The world's most powerful man, we now realise, does not seem to care that cigars are for blowing and nothing else.
The blow-by-blow account in independent counsel Kenneth Starr's report on Clinton's sexual encounters has, no
doubt, dealt a deadly blow to Clinton's
future.
That aside, his sexual encounters with
intern Monica Lewinsky described in graphic detail in the report for the world
to see, put all parents and serious
newspapers around the world in
trouble.
Malaysian newspapers, for example, have had to, well, skirt around the issue. Serious newspapers are,
after all, for the family. All the gory
details won't be appropriate for any newspaper in education (NIE)
programme.
So the only decent thing to do is to leave
out those naughty bits. That's certainly
fine with most parents. All the
skirt-chasing and voyeurism would just
have to be read on the Internet.
But that leads to another problem. You think your kids are surfing the
Internet, trying to earn a college
degree online, but they are actually
looking up the 400 pages of Clinton's
bizarre sexual acts which certainly make
more interesting reading.
You are a liberal parent and you think
that explaining safe sex to your pimply
teenage kid is the best thing. But hey,
the footnote in Starr's report says
Clinton had hundreds of sexual affairs
in the early years of his
marriage.
And before you can even explain the
consequences of full-blown HIV cases,
your kid will be interrupting you to ask `what is a blow job.'
Next, you will be asked how Clinton could manage to talk on the telephone to members of the Congress when you
would think his attention would be otherwise engaged.

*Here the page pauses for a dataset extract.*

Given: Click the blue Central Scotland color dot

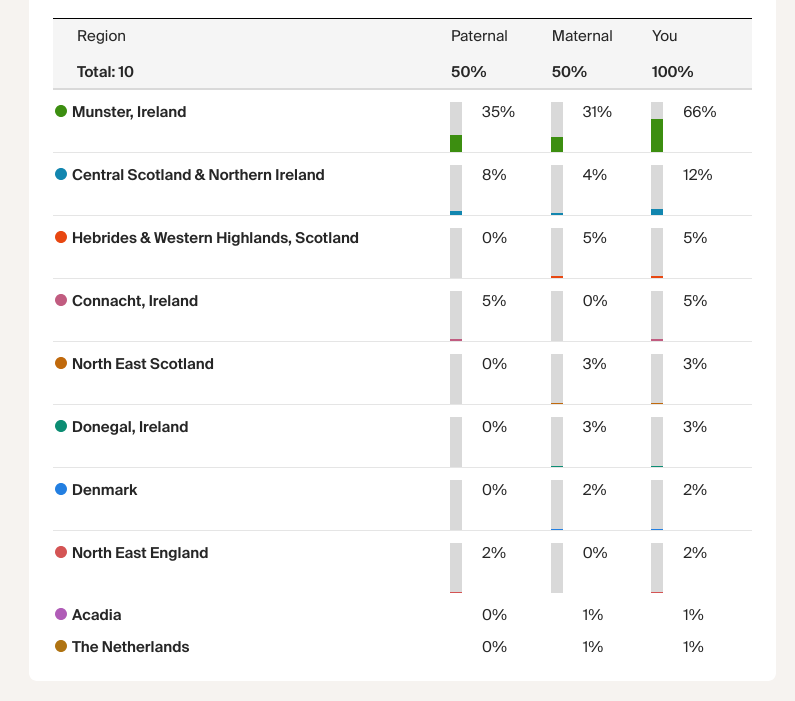Looking at the screenshot, I should pos(61,175).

Now, you know why you are struggling
with your job while Clinton still has
the Americans insisting he shouldn't be sacked despite his sexual sins.
Like any sex scandal in any part of the
world, blowing to pieces what has been
built politically over the years, leads
to a certain degree of disbelief among
the voters.
What we know about people in high places
are the visual images that come to our
living rooms through the television and
in the newspapers.
And we all tend to equate high politics
with high standards because politicians all over the world preach morality. They tell us that whatever they do is for the people, justice and good governance.
The followers sometimes get carried
away, forgetting that politicians are also human beings. Strip away the trappings of power and the larger-than-life image created by the
spin doctors, and they are just normal
people.
There's always a dark side which we
sometimes do not know. When the
character flaws are exposed, there's the initial shock.
Starr's report looks like an improbable script with unconvincing acting. It looks more like a sexual farce rather than a political tragedy.
But take away the lurid details, it's
simply a case of a politician who has a
history of lying and getting away with it.
It's not a case of adultery or a man who
cannot control his appetites but about perjury and obstruction of law. He has
denied sexual harassment under
oath.
Clinton has, of course, said it's a
right-wing conspiracy. His lawyers have used a string of legal jargon to get him out.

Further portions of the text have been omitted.